Healthcare organizations have long struggled to achieve seamless data exchange between providers and payers, hindering progress in delivering higher quality care. However, innovative partnerships and the adoption of HL7 FHIR (Fast Healthcare Interoperability Resources) are proving that significant advancements in interoperability are achievable today—without the need for massive infrastructure overhauls or waiting for regulatory deadlines.
Vice President of Data Partnerships and Informatics at Providence Michael Westover recently shared his team’s experience implementing an automated FHIR-based Clinical Data Exchange solution based on G10 Electronic Medical Record (EMR) standards (Read full article). Across all value-based contracts, Providence achieved a remarkable 40% increase in the exchange of usable clinical data, leading to substantial improvements in HEDIS quality and risk adjustment scores.
The Challenge: Legacy Systems and Inefficient Processes
Traditionally, sharing clinical quality data involved labor-intensive workflows. For providers, this means combining payer member rosters in non-standard formats with EMR data and reformatting data into proprietary formats for various payers.
This approach is not only costly and time-consuming but also limits the completeness and usability of the exchanged information. Despite these challenges, sharing accurate and timely clinical data is crucial for success in Value-Based Care arrangements and improving patient outcomes.
The Solution: Automating Clinical Data Exchange with FHIR
The adoption of FHIR-based solutions can transform how providers share clinical data with payers. Providence found that pulling data directly in a FHIR-native format from their EMR drastically increased the volume of actionable information that could be shared with payers. This advancement translates to better performance on HEDIS measures, enhancing care delivery without altering clinical workflows.
With Opala's Clinical Data Exchange solution, one of Providence's largest payers was first in the nation to accept data in FHIR format according to the HL7 Da Vinci industry standard, Clinical Data Exchange (CDex) Implementation Guide.
Key Benefits of Enhanced Data Collection
- Improved HEDIS Scores: More complete data leads to more accurate quality reporting, driving better health outcomes and financial performance.
- More Accurate Risk Scores: More complete data leads to more accurate risk scores, driving more timely, personalized outreach and better financial performance.
- Efficiency Gains: Automating data exchange reduces the time and cost associated with manual processes.
- Scalability: FHIR-based APIs enable bi-directional data sharing at scale, laying the groundwork for future innovation.

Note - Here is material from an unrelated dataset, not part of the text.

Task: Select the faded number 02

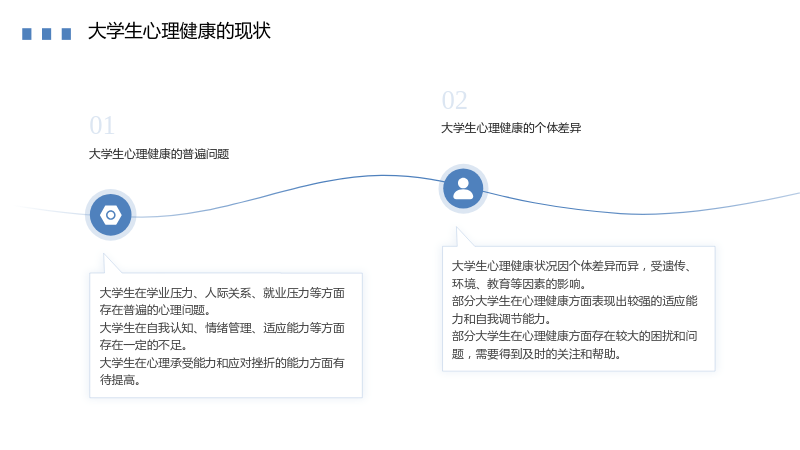Action: coord(455,101)
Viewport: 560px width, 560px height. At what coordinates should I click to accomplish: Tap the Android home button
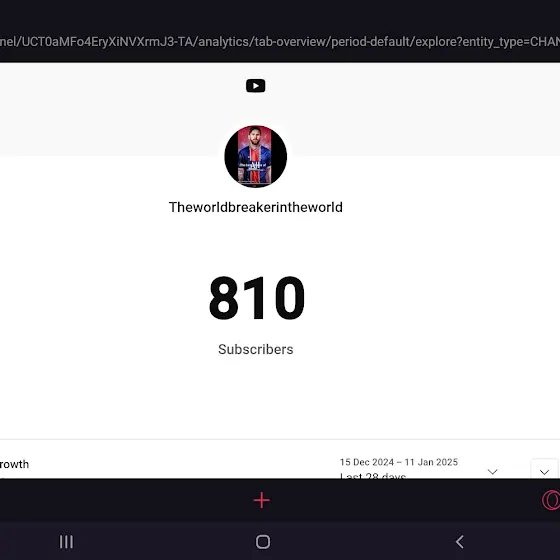263,541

A Call to Action for Healthcare Leaders
The success of this collaboration between a provider and payer underscores the critical need for healthcare organizations to prioritize interoperability. To begin reaping the benefits of enhanced data exchange, leaders should consider the following:
- Evaluate High-Impact Data Feeds: Identify which data sources significantly influence patient care and business outcomes.
- Assess Current Workflows: Examine how much time and money are spent on packaging and sharing data.
- Modernize Infrastructure Strategically: Implement scalable APIs and adopt national standards to simplify and standardize data exchange.
- Foster Collaborative Partnerships: Work with technology vendors who share a commitment to interoperability.
Looking Ahead: The FHIR Revolution
The FHIR revolution is reshaping how healthcare organizations share data. By leveraging standards-based solutions and technology partners, such as Opala, providers and payers can break free from the inefficiencies of legacy systems and make meaningful strides toward better patient care and operational performance.
Providence's success demonstrates that improving clinical quality scores is achievable now. Healthcare leaders who embrace these innovations will be well-positioned to navigate future challenges while driving measurable improvements in care delivery.